School of Computer Science and Technology, Anhui University, Hefei 230601, China.
Key Laboratory of Intelligent Computing and Signal Processing of Ministry of Education, Anhui University, Hefei 230601, China.
Int J Mol Sci. 2018 Oct 30;19(11):3398. doi: 10.3390/ijms19113398.
(1) Background: Gene-expression data usually contain missing values (MVs). Numerous methods focused on how to estimate MVs have been proposed in the past few years. Recent studies show that those imputation algorithms made little difference in classification. Thus, some scholars believe that how to select the informative genes for downstream classification is more important than how to impute MVs. However, most feature-selection (FS) algorithms need beforehand imputation, and the impact of beforehand MV imputation on downstream FS performance is seldom considered. (2) Method: A modified chi-square test-based FS is introduced for gene-expression data. To deal with the challenge of a small sample size of gene-expression data, a heuristic method called recursive element aggregation is proposed in this study. Our approach can directly handle incomplete data without any imputation methods or missing-data assumptions. The most informative genes can be selected through a threshold. After that, the best-first search strategy is utilized to find optimal feature subsets for classification. (3) Results: We compare our method with several FS algorithms. Evaluation is performed on twelve original incomplete cancer gene-expression datasets. We demonstrate that MV imputation on an incomplete dataset impacts subsequent FS in terms of classification tasks. Through directly conducting FS on incomplete data, our method can avoid potential disturbances on subsequent FS procedures caused by MV imputation. An experiment on small, round blue cell tumor (SRBCT) dataset showed that our method found additional genes besides many common genes with the two compared existing methods.

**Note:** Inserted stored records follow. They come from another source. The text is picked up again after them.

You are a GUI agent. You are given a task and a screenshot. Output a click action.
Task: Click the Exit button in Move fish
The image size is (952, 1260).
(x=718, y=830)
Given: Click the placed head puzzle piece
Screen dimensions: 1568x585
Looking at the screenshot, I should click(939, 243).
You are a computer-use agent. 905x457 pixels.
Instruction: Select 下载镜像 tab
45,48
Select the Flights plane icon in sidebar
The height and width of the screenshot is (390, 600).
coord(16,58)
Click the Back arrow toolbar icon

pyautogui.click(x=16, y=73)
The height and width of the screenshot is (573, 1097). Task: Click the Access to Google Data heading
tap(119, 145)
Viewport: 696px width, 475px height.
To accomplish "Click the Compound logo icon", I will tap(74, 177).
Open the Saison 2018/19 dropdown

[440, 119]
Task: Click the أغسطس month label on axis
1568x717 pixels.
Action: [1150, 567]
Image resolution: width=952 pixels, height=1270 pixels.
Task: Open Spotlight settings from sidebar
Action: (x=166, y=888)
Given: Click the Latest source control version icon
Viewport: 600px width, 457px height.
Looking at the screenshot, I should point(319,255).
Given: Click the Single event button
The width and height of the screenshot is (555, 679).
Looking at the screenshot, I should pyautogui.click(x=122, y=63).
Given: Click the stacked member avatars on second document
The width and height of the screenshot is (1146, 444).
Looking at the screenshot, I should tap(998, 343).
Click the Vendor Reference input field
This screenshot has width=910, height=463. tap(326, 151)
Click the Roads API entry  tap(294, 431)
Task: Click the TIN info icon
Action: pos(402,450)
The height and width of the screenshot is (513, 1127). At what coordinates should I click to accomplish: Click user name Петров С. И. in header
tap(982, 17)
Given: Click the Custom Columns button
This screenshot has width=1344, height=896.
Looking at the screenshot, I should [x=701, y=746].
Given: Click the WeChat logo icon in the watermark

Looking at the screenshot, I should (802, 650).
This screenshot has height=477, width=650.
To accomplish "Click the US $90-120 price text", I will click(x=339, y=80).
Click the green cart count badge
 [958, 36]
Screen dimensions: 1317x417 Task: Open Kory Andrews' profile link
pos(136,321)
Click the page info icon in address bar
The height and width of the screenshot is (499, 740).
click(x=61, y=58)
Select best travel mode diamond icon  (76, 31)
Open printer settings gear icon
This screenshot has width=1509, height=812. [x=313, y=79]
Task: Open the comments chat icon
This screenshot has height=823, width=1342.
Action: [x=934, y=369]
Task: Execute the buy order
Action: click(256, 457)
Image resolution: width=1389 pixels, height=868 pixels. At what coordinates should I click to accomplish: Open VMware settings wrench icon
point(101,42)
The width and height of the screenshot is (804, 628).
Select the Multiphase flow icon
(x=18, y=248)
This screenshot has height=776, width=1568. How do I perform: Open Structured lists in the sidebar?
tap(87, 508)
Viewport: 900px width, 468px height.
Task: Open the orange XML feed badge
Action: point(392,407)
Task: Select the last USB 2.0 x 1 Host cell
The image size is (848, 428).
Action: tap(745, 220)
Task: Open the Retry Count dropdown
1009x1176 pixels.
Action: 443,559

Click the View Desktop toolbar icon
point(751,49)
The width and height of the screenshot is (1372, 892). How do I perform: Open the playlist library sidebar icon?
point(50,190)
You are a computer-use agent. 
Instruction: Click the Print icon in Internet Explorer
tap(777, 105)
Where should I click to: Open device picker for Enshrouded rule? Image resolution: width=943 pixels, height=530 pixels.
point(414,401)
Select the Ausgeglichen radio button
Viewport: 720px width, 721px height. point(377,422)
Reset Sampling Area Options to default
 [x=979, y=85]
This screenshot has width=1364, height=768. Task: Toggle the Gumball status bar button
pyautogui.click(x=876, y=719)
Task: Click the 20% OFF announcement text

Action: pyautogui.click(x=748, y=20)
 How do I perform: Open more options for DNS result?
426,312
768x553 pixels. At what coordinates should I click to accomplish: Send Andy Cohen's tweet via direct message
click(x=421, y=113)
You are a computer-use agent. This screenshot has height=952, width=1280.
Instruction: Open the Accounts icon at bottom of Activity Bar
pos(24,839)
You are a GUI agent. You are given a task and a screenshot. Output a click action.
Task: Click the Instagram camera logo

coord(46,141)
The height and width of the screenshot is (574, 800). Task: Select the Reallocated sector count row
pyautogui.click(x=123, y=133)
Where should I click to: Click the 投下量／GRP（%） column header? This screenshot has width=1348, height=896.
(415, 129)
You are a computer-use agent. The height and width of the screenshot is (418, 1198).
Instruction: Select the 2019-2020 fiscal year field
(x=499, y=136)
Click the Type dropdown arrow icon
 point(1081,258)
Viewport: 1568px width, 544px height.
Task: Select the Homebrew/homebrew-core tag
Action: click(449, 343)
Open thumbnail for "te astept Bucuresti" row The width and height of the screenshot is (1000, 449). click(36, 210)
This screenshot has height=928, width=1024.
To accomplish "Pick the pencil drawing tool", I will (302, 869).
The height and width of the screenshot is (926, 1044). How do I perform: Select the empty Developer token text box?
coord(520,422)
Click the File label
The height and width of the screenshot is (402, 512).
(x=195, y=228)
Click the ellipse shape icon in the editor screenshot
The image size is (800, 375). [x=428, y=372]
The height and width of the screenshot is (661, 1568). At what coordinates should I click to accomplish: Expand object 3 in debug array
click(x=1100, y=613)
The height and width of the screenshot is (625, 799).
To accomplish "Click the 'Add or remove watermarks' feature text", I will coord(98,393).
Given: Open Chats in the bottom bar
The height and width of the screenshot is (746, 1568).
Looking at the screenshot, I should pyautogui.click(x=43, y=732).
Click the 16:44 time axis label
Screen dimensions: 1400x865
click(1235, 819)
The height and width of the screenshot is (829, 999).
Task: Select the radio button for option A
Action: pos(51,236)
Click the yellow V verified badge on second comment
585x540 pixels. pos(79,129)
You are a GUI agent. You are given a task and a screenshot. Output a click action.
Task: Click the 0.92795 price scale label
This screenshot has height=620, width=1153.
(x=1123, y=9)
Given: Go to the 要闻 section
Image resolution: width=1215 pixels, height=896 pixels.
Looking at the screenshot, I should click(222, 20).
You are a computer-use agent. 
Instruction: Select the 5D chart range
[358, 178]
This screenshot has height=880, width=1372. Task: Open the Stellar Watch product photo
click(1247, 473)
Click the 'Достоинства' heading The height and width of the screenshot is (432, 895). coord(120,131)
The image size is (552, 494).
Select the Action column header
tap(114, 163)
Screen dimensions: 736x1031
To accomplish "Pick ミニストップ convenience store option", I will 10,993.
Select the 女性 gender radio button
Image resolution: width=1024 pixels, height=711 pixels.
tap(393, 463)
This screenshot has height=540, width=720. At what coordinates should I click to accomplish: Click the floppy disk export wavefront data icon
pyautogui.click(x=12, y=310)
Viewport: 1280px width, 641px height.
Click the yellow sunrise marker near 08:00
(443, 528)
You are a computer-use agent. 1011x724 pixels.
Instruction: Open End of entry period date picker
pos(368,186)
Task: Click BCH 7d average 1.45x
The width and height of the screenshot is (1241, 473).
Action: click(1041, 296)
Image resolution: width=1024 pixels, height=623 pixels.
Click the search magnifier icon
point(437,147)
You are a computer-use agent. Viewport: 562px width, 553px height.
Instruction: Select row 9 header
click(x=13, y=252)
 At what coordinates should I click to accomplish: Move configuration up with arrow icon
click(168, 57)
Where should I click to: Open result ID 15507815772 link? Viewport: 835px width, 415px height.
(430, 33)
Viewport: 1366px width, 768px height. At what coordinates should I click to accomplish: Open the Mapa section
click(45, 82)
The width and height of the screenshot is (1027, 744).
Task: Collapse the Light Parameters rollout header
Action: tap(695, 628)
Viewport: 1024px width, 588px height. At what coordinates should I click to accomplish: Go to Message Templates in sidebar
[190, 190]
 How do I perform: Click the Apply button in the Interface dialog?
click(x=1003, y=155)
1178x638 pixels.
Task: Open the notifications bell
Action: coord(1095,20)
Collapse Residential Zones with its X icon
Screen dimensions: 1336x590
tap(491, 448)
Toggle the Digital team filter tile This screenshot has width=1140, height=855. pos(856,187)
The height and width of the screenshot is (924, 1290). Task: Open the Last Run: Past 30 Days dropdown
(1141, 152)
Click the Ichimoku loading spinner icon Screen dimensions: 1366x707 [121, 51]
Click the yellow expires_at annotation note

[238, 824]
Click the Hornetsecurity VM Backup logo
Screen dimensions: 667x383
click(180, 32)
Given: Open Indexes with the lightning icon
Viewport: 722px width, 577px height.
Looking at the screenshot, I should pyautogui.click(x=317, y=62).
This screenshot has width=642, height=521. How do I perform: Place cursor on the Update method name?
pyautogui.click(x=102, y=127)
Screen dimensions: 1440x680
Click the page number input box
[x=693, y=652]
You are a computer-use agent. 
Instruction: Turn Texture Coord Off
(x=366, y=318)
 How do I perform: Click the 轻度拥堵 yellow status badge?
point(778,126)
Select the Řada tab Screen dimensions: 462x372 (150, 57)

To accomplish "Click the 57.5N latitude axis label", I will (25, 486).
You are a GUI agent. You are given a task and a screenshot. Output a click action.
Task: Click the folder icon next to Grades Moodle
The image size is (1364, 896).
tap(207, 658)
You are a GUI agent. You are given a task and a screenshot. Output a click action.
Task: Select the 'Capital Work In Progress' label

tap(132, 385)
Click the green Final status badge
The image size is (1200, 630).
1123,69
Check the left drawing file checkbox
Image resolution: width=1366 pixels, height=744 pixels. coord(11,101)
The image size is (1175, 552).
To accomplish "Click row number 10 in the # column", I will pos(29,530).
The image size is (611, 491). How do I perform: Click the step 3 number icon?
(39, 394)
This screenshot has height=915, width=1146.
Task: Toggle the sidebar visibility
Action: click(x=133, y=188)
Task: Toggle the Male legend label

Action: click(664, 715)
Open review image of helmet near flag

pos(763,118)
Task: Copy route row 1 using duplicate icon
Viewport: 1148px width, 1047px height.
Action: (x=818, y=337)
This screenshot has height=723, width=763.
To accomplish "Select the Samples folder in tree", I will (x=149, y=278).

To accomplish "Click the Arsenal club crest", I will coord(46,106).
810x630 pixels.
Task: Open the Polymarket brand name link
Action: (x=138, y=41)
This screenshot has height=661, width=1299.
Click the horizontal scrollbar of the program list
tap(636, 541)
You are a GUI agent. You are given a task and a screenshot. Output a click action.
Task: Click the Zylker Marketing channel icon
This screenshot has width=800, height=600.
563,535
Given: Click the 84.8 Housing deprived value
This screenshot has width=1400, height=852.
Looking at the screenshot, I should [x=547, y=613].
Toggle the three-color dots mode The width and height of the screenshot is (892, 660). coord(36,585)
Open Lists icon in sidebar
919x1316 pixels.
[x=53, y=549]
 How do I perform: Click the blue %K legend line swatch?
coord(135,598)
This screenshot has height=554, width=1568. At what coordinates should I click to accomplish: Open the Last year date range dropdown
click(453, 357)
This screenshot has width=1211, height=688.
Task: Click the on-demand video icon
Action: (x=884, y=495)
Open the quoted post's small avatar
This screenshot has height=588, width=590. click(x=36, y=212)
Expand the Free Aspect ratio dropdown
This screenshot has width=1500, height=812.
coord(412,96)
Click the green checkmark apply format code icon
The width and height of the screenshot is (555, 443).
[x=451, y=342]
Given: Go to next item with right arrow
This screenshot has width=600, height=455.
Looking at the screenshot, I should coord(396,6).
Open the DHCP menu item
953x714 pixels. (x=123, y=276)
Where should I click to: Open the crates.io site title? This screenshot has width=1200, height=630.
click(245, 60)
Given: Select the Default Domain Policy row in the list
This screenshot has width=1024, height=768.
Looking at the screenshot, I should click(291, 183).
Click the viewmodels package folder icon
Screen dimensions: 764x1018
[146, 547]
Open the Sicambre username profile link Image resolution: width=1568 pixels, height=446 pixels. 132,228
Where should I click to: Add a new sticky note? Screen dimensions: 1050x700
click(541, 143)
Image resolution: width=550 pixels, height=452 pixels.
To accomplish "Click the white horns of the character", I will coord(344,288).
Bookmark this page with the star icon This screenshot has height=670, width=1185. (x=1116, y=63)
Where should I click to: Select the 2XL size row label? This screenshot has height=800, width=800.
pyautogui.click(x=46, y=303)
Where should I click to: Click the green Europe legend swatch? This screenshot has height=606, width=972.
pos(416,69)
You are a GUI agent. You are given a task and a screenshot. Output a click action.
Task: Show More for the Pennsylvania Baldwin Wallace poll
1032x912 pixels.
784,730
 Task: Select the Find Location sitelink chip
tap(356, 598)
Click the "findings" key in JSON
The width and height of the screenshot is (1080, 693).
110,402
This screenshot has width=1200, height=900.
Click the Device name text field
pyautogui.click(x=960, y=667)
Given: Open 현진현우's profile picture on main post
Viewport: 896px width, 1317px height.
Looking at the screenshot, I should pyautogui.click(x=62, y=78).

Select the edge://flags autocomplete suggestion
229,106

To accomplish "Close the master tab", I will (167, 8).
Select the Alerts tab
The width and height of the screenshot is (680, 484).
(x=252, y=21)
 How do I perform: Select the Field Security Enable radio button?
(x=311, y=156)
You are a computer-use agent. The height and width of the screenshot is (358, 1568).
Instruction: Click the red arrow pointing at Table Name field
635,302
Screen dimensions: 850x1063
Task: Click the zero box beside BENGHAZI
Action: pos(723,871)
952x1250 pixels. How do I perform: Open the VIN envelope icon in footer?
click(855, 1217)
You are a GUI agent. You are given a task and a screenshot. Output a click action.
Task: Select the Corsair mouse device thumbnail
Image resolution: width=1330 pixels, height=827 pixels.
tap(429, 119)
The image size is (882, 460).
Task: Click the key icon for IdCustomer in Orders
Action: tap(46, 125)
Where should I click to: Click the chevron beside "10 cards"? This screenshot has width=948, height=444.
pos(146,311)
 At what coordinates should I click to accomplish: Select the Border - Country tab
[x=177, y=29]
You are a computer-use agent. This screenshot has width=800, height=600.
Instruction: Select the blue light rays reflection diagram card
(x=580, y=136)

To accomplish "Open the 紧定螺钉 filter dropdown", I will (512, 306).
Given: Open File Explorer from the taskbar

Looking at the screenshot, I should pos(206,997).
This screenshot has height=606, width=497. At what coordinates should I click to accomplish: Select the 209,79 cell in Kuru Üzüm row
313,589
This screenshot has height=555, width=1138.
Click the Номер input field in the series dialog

(1) 背景:基因表达数据通常包含缺失值 (MVs)。在过去的几年中,已经提出了许多专注于如何估计 MVs 的方法。最近的研究表明,这些插补算法在分类方面几乎没有差异。因此,一些学者认为,如何选择有信息的基因进行下游分类比如何插补 MVs 更重要。然而,大多数特征选择 (FS) 算法需要事先插补,并且事先 MV 插补对下游 FS 性能的影响很少被考虑。(2) 方法:为基因表达数据引入了一种基于卡方检验的修改后的 FS。为了应对基因表达数据样本量小的挑战,本研究提出了一种称为递归元素聚合的启发式方法。我们的方法可以直接处理不完整的数据,而无需任何插补方法或缺失数据假设。通过阈值可以选择最具信息量的基因。之后,使用最佳优先搜索策略找到用于分类的最优特征子集。(3) 结果:我们将我们的方法与几种 FS 算法进行了比较。在 12 个原始不完整癌症基因表达数据集上进行了评估。我们证明了在不完整数据集上进行 MV 插补会影响后续分类任务的 FS。通过直接在不完整数据上进行 FS,我们的方法可以避免 MV 插补对后续 FS 过程可能造成的潜在干扰。在小圆形蓝色细胞瘤 (SRBCT) 数据集上的实验表明,除了与两种比较方法共有的许多常见基因外,我们的方法还发现了其他基因。